## ACTIVITY
Write out all the data again, exactly as shown.

## SUPPLIED DATA
☆ ☆ ☆

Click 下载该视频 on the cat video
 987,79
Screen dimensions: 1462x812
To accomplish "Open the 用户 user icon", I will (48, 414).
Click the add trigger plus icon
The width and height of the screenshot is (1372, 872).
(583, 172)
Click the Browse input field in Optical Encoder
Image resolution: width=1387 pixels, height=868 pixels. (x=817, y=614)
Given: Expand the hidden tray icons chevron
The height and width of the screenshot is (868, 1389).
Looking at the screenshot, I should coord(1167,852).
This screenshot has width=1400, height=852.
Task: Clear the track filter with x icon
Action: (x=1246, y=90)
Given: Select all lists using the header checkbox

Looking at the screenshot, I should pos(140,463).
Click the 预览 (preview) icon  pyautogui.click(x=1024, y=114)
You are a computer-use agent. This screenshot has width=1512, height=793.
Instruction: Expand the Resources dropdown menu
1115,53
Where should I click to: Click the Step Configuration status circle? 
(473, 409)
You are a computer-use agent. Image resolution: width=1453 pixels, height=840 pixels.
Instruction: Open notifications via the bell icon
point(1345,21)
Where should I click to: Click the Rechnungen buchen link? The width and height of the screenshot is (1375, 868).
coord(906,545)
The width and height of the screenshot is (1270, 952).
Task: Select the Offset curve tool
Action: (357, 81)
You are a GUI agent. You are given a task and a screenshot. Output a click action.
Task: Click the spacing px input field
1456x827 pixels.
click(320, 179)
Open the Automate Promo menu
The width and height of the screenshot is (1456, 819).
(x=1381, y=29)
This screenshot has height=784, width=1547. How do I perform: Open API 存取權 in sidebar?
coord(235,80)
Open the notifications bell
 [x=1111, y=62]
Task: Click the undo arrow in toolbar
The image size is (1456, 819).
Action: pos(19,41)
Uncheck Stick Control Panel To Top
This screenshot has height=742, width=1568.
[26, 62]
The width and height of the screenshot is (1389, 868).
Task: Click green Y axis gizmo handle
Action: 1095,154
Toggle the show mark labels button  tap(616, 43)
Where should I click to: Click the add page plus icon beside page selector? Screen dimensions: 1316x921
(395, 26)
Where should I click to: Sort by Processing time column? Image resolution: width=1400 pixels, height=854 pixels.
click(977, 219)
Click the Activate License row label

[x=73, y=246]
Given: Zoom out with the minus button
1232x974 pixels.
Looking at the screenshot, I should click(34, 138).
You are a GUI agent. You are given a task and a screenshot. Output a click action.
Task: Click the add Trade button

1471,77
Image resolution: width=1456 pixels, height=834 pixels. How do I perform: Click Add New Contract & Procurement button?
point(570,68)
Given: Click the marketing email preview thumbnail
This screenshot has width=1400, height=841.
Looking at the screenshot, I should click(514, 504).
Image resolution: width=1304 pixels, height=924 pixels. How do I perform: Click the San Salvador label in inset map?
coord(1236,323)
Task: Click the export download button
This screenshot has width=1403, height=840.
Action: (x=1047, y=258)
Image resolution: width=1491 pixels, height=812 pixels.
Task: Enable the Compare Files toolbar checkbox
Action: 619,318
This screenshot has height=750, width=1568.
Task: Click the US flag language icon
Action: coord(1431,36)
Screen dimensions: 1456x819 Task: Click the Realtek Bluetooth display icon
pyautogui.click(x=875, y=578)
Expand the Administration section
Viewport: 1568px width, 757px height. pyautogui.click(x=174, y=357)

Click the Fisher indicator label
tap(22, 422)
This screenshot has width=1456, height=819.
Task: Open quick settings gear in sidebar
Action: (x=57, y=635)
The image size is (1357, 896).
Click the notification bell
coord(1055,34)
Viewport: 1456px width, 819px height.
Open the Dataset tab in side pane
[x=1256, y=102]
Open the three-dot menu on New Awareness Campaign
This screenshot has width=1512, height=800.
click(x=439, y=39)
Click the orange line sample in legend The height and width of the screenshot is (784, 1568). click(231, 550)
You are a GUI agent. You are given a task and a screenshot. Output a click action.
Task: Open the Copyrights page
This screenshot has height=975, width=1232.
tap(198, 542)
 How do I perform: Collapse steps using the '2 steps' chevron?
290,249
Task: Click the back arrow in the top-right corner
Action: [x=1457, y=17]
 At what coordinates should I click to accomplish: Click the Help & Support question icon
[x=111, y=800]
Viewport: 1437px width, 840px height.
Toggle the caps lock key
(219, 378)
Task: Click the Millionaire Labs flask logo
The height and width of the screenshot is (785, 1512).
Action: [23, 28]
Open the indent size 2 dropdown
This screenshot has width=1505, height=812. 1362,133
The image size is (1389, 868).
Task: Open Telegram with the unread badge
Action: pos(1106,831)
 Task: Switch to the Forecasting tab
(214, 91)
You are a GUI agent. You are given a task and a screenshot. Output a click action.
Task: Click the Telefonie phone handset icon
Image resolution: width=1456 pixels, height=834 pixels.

☆ ☆ ☆

## WRITTEN ANSWER
Click 下载该视频 on the cat video
 987,79
Screen dimensions: 1462x812
To accomplish "Open the 用户 user icon", I will (48, 414).
Click the add trigger plus icon
The width and height of the screenshot is (1372, 872).
(583, 172)
Click the Browse input field in Optical Encoder
Image resolution: width=1387 pixels, height=868 pixels. (x=817, y=614)
Given: Expand the hidden tray icons chevron
The height and width of the screenshot is (868, 1389).
Looking at the screenshot, I should coord(1167,852).
This screenshot has width=1400, height=852.
Task: Clear the track filter with x icon
Action: (x=1246, y=90)
Given: Select all lists using the header checkbox

Looking at the screenshot, I should pos(140,463).
Click the 预览 (preview) icon  pyautogui.click(x=1024, y=114)
You are a computer-use agent. This screenshot has width=1512, height=793.
Instruction: Expand the Resources dropdown menu
1115,53
Where should I click to: Click the Step Configuration status circle? 
(473, 409)
You are a computer-use agent. Image resolution: width=1453 pixels, height=840 pixels.
Instruction: Open notifications via the bell icon
point(1345,21)
Where should I click to: Click the Rechnungen buchen link? The width and height of the screenshot is (1375, 868).
coord(906,545)
The width and height of the screenshot is (1270, 952).
Task: Select the Offset curve tool
Action: (357, 81)
You are a GUI agent. You are given a task and a screenshot. Output a click action.
Task: Click the spacing px input field
1456x827 pixels.
click(320, 179)
Open the Automate Promo menu
The width and height of the screenshot is (1456, 819).
(x=1381, y=29)
This screenshot has height=784, width=1547. How do I perform: Open API 存取權 in sidebar?
coord(235,80)
Open the notifications bell
 [x=1111, y=62]
Task: Click the undo arrow in toolbar
The image size is (1456, 819).
Action: pos(19,41)
Uncheck Stick Control Panel To Top
This screenshot has height=742, width=1568.
[26, 62]
The width and height of the screenshot is (1389, 868).
Task: Click green Y axis gizmo handle
Action: 1095,154
Toggle the show mark labels button  tap(616, 43)
Where should I click to: Click the add page plus icon beside page selector? Screen dimensions: 1316x921
(395, 26)
Where should I click to: Sort by Processing time column? Image resolution: width=1400 pixels, height=854 pixels.
click(977, 219)
Click the Activate License row label

[x=73, y=246]
Given: Zoom out with the minus button
1232x974 pixels.
Looking at the screenshot, I should click(34, 138).
You are a GUI agent. You are given a task and a screenshot. Output a click action.
Task: Click the add Trade button

1471,77
Image resolution: width=1456 pixels, height=834 pixels. How do I perform: Click Add New Contract & Procurement button?
point(570,68)
Given: Click the marketing email preview thumbnail
This screenshot has width=1400, height=841.
Looking at the screenshot, I should click(514, 504).
Image resolution: width=1304 pixels, height=924 pixels. How do I perform: Click the San Salvador label in inset map?
coord(1236,323)
Task: Click the export download button
This screenshot has width=1403, height=840.
Action: (x=1047, y=258)
Image resolution: width=1491 pixels, height=812 pixels.
Task: Enable the Compare Files toolbar checkbox
Action: 619,318
This screenshot has height=750, width=1568.
Task: Click the US flag language icon
Action: coord(1431,36)
Screen dimensions: 1456x819 Task: Click the Realtek Bluetooth display icon
pyautogui.click(x=875, y=578)
Expand the Administration section
Viewport: 1568px width, 757px height. pyautogui.click(x=174, y=357)

Click the Fisher indicator label
tap(22, 422)
This screenshot has width=1456, height=819.
Task: Open quick settings gear in sidebar
Action: (x=57, y=635)
The image size is (1357, 896).
Click the notification bell
coord(1055,34)
Viewport: 1456px width, 819px height.
Open the Dataset tab in side pane
[x=1256, y=102]
Open the three-dot menu on New Awareness Campaign
This screenshot has width=1512, height=800.
click(x=439, y=39)
Click the orange line sample in legend The height and width of the screenshot is (784, 1568). click(231, 550)
You are a GUI agent. You are given a task and a screenshot. Output a click action.
Task: Open the Copyrights page
This screenshot has height=975, width=1232.
tap(198, 542)
 How do I perform: Collapse steps using the '2 steps' chevron?
290,249
Task: Click the back arrow in the top-right corner
Action: [x=1457, y=17]
 At what coordinates should I click to accomplish: Click the Help & Support question icon
[x=111, y=800]
Viewport: 1437px width, 840px height.
Toggle the caps lock key
(219, 378)
Task: Click the Millionaire Labs flask logo
The height and width of the screenshot is (785, 1512).
Action: [23, 28]
Open the indent size 2 dropdown
This screenshot has width=1505, height=812. 1362,133
The image size is (1389, 868).
Task: Open Telegram with the unread badge
Action: pos(1106,831)
 Task: Switch to the Forecasting tab
(214, 91)
You are a GUI agent. You are given a task and a screenshot. Output a click action.
Task: Click the Telefonie phone handset icon
Image resolution: width=1456 pixels, height=834 pixels.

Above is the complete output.